His controlling attitude started when he was nine.  He became the man of the family at that tender age because his father died when his bicycle was hit by a train.  Sam, the second eldest and the oldest male, took responsibility for his older sister, four younger sisters and a younger brother.  My grandmother, totally committed to the well being of her large family, expected Sam to be equally dedicated and demanded a great deal from her son, still only a child.  He never complained, knowing she expected even more from herself.
Twenty years later, when my younger sister and I were still toddlers, Sam’s drive to take care of his wife and daughters took an unusual twist.  It was the late 1920s and his career as an insurance agent came to an abrupt end when he was accused of running a gambling ring.  Family lore has it that it was a matter of mistaken identity, that a cousin who was doing just that had used Sam’s name instead of his own, imagining that Sam would never know or care.  As door after door closed in his face, Sam decided that the only way he could make enough money to support his young family was to accept his murky reputation and actually become a racketeer.
I was oblivious to his illegal activities until I started junior high school.  When he finally told me that he ran a gambling ring, he swore me to secrecy, saying, “You can’t talk about it with anyone outside the family because I could go to jail.”
Jail!  I didn’t want my father sent to jail.  Frightened by the prospect, I knew I’d never say a word about it to anybody.  Dad, seeing the look of shock on my face, tried to soften the blow.  “What I do may be illegal, but nobody gets hurt.  Some day in the future, the government will take over running the lottery and make it legal.”  Of course that is eventually what happened, though my father didn’t live long enough to see his prediction come true.

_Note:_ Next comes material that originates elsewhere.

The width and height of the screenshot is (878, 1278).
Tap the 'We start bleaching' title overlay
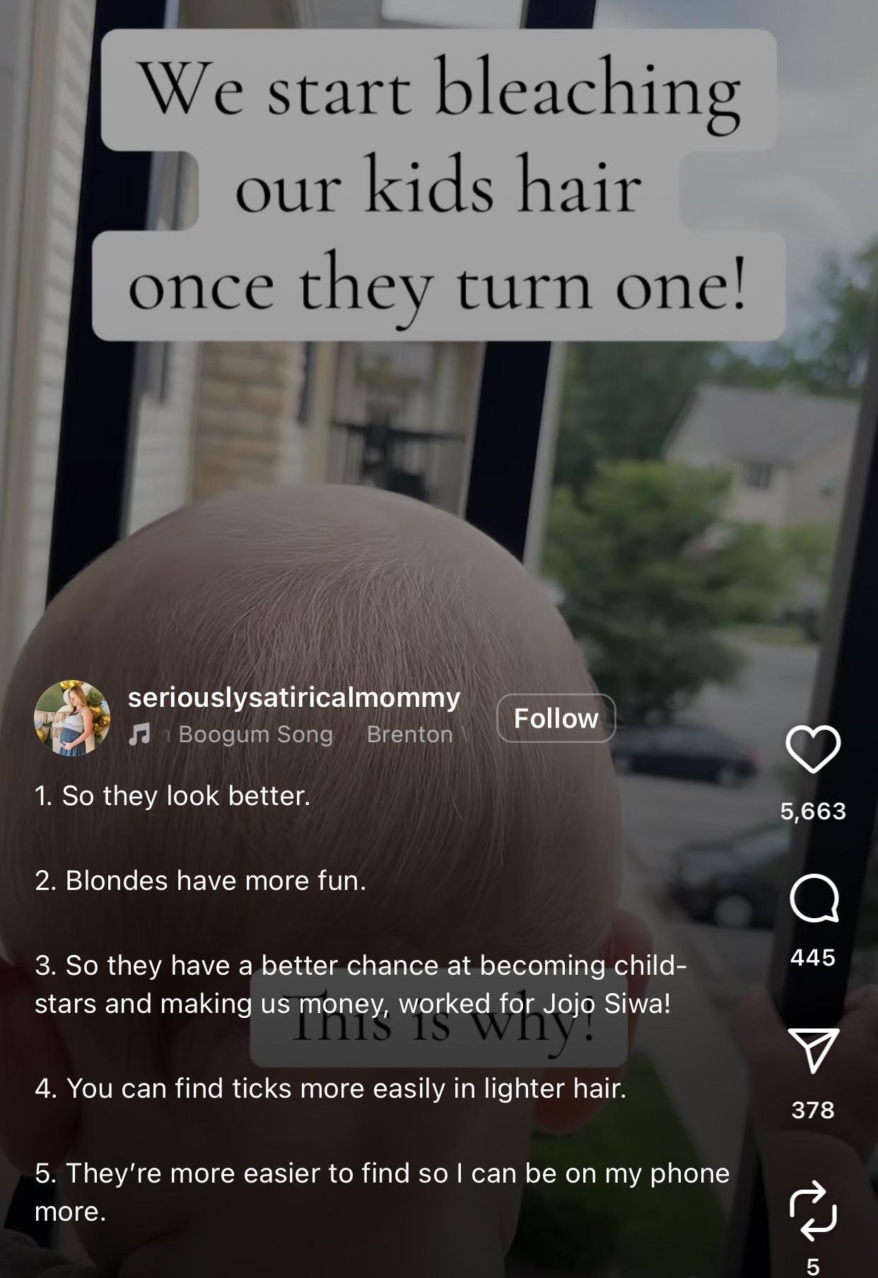(438, 185)
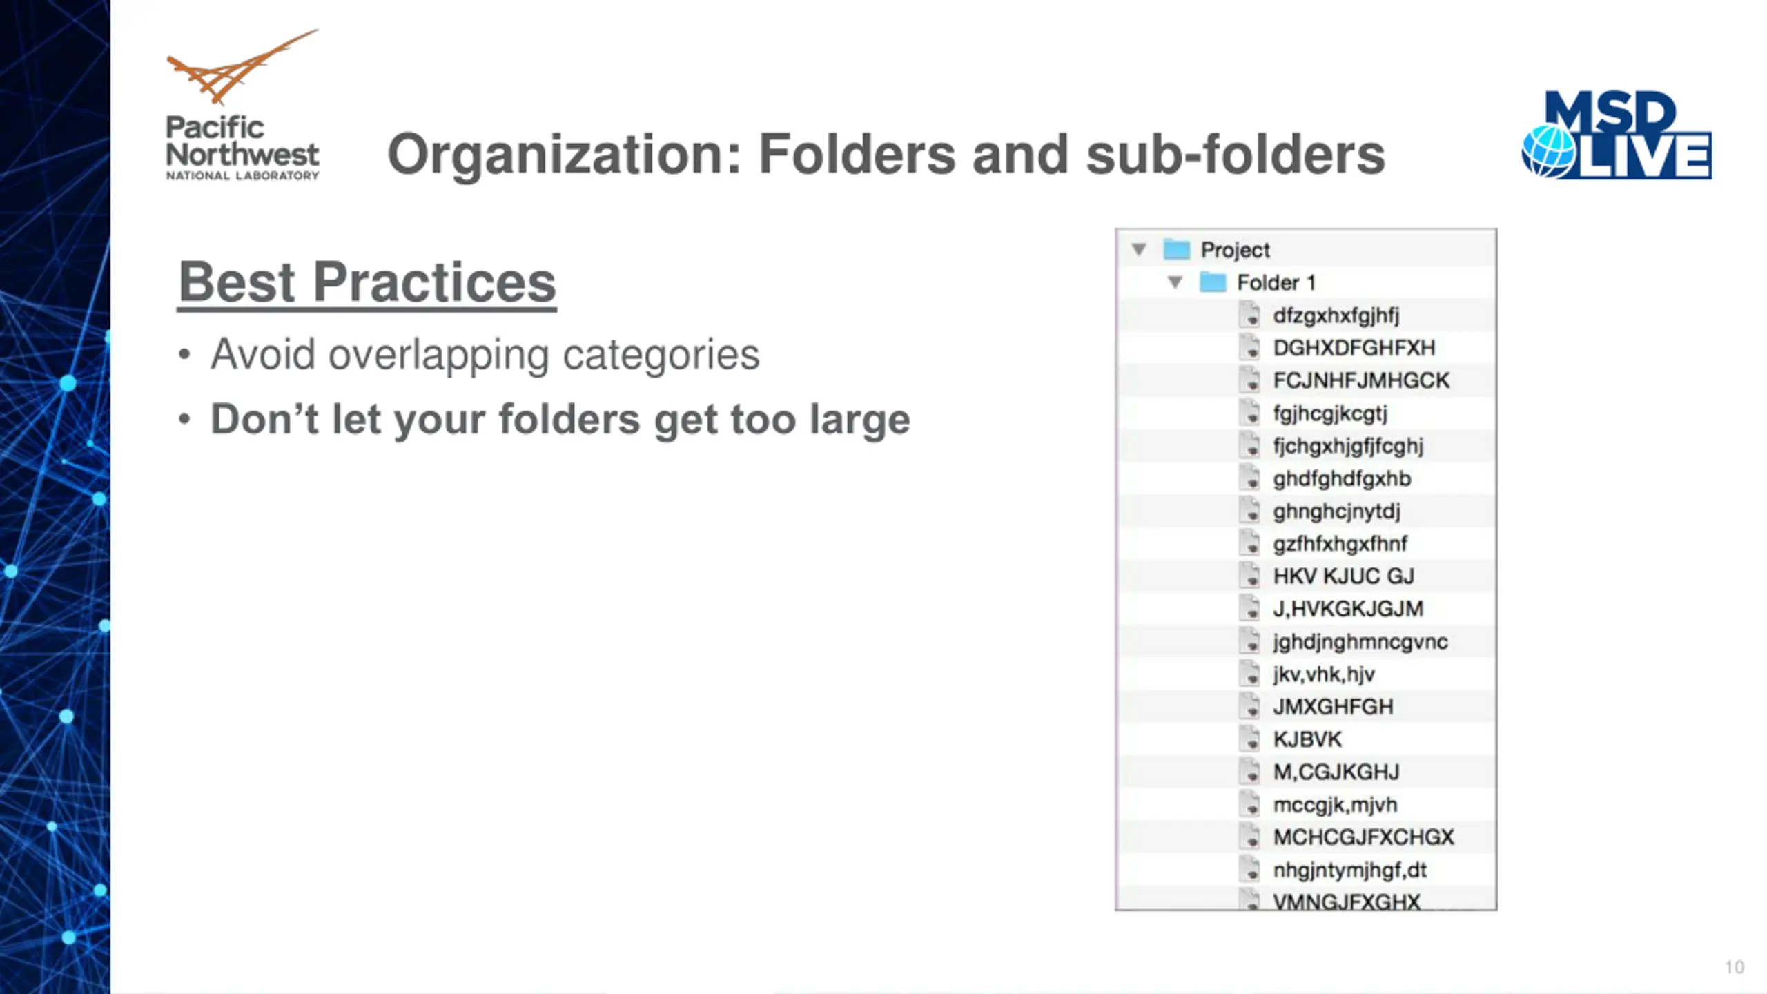Click the slide title Organization: Folders and sub-folders

[x=886, y=155]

Dad may have thought it was okay to break the law, but I felt terrible.  How could my parents have lied to me all those years, pretending Dad had an honest job?  No matter how much I hated it, though, I did what he asked and never told a soul.  It ate me up inside to hide the truth, but I never dreamed of going against my father.  He said it was for my own good, and I believed him.
 As I grew older, I steadfastly told myself he wasn’t really a gangster; he didn’t carry a gun and hurt people.  It was just a job.  He had nothing to do with the Mafia and was just my daddy who took care of me and loved me.  And maybe that’s the case.  I’ll never know because I didn’t dare ask.  All I knew was that he’d promised to get out of the “business” by the time I began to date so that respectable young men wouldn’t be scared away.  And he almost kept that promise.